* WHAT THIS EXERCISE ASKS *
**a.** In the proof about quasi-invertible elements, what value of $\alpha$ is obtained "from the above two equations"?
**b.** Write the next part of the proof about quasi-invertible elements, starting right after its final line.

* TEXT BLOCK *

Proof: Recall that $$x$$ is quasi-invertible with quasi-inverse $$y$$ if and only if $$(0, 1) - (x, 0)$$ is invertible with inverse $$(0, 1) - (y, 0)$$ in $\mathfrak{A} + \mathbf{F}$ . Therefore:

(1)

\begin{align} \quad \mathrm{q-Inv}(\mathfrak{A}) = \left \{ x : (0, 1) - (x, 0) \in \mathrm{Inv}(\mathfrak{A} + \mathbf{F}) \right \} \end{align}

Let $f : \mathfrak{A} \to \mathfrak{A} + \mathbf{F}$ be the function defined for all $x \in \mathfrak{A}$ by:

(2)

\begin{align} \quad f(x) = (0, 1) - (x, 0) \end{align}

Observe that

(3)

\begin{align} \quad \mathrm{q-Inv}(\mathfrak{A}) \overset{(*)} = f^{-1}(\mathrm{Inv}(\mathfrak{A} + \mathbf{F}) \end{align}

To see this, let $x \in \mathrm{q-Inv}(\mathfrak{A})$ and let $$y$$ be its quasi-inverse. Then since $$(0, 1) - (x, 0)$$ is invertible with inverse $$(0, 1) - (y, 0)$$ in $\mathfrak{A} + \mathbf{F}$ . In particular, $f(x) \in \mathrm{Inv}(\mathfrak{A} + \mathbf{F})$ and so clearly:

(4)

\begin{align} \quad x \in f^{-1}((0, 1) - (x, 0)) \in f^{-1}(\mathrm{Inv}(\mathfrak{A} + \mathbf{F}) \end{align}

Now let $x \in f^{-1}(\mathrm{Inv}(\mathfrak{A} + \mathbf{F})$ . Then $f(x) \in \mathrm{Inv}(\mathfrak{A} + \mathbf{F})$ and so $$f(x) = (0, 1) - (x, 0)$$ is invertible. Let $(z, \alpha)$ be it's inverse. Then by definition of inverse:

(5)

\begin{align} \quad (0, 1) &= [(0, 1) - (x, 0)](z ,\alpha) = (-x, 1)(z, \alpha) = (-xz + z - \alpha x, \alpha) \\ \quad (0, 1) &= (z, \alpha)[(0, 1) - (x, 0)] = (z, \alpha)(-x, 1) = (-zx - \alpha x + z, \alpha) \end{align}

From the above two equations we immediately see that $\alpha = 1$ , and so we obtain the following two equations:

(6)

\begin{align} \quad xz - z + x &= 0 \\ \quad zx + x - z &= 0 \end{align}

These equations are equivalent to:

(7)

* COLLECTED DATA *
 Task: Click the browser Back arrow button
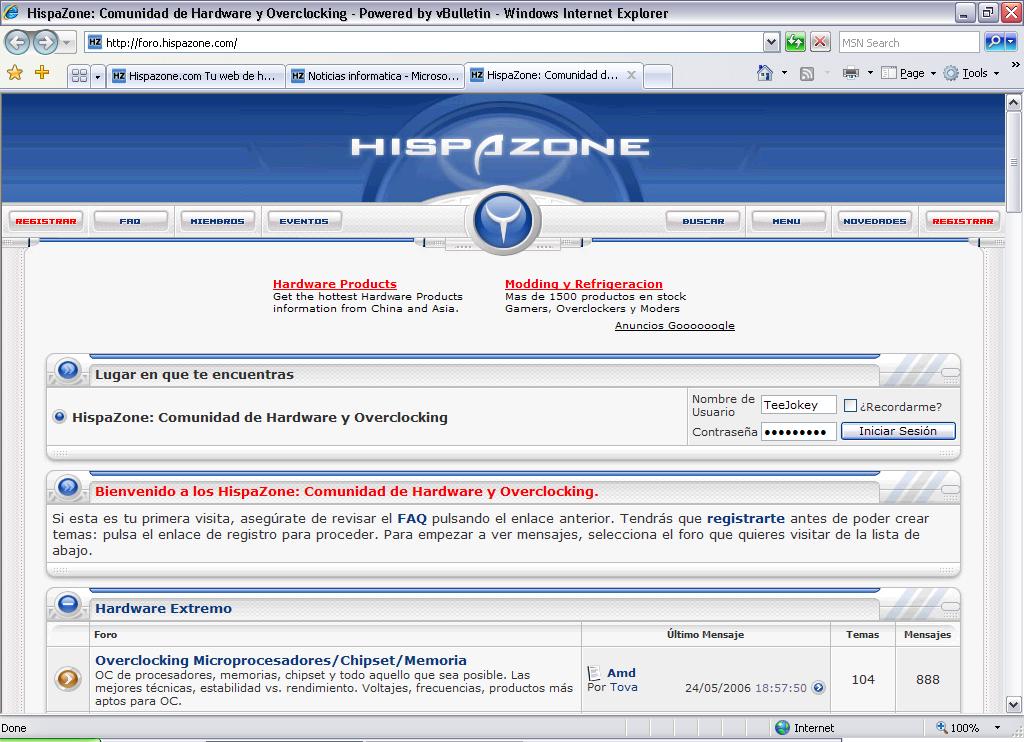[x=18, y=43]
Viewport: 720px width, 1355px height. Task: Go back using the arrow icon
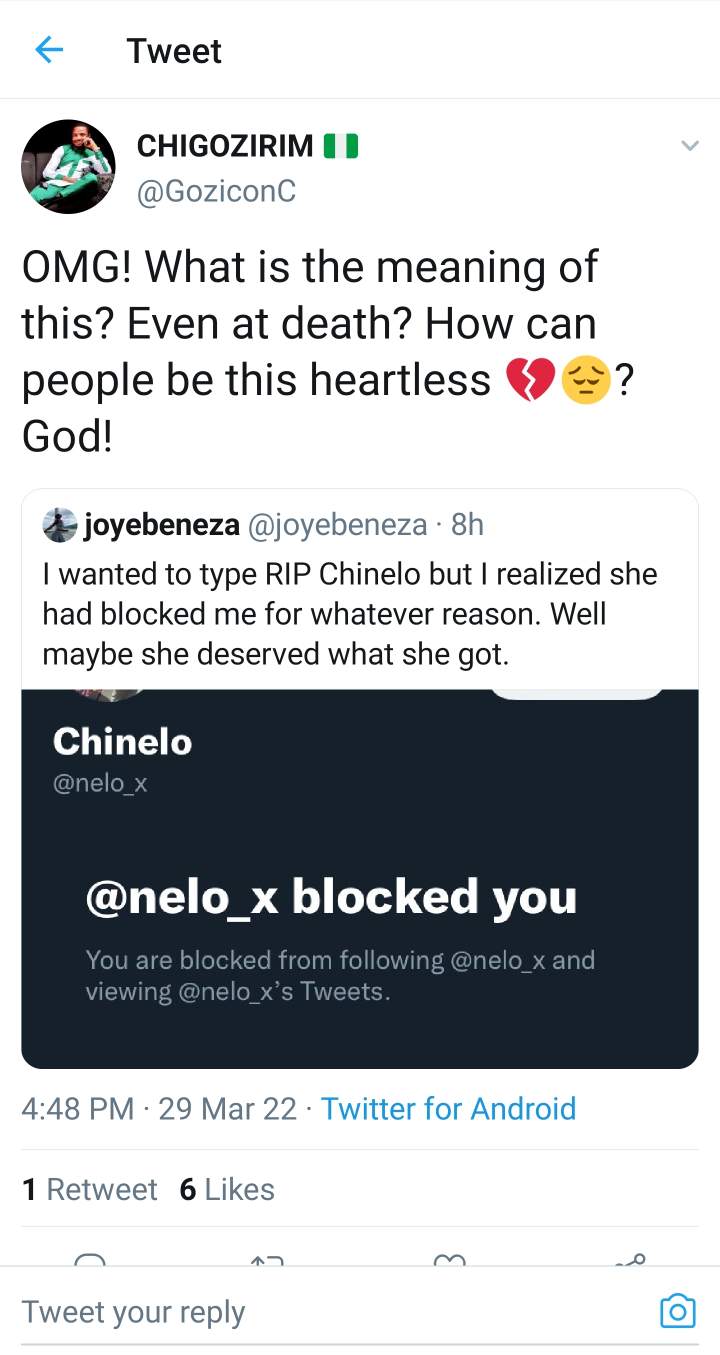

* RESPONSES BY TASK *
**a.** $\alpha = 1$

**b.**
\begin{align} \quad x \circ (-z) &= 0 \\ \quad (-z) \circ x &= 0 \end{align}

So $$x$$ is quasi-invertible (with quasi-inverse $$-z$$ ), so $x \in \mathrm{q-Inv}(\mathfrak{A})$ . So indeed $$(*)$$ holds.

The function $$f$$ is continuous on $\mathfrak{A}$ . To see this, observe that the function $g : \mathfrak{A} \to \mathfrak{A} + \mathbf{F}$ defined by $$g(x) = (x, 0)$$ is an isomorphism of $\mathfrak{A}$ onto the subspace $\{ (x, 0) : x \in X \}$ of $\mathfrak{A} + \mathbf{F}$ (as we have mentioned earlier), and thus $$g$$ is continuous on $$X$$ , so clearly $$f = (0, 1) + g$$ is continuous on $\mathfrak{A}$ .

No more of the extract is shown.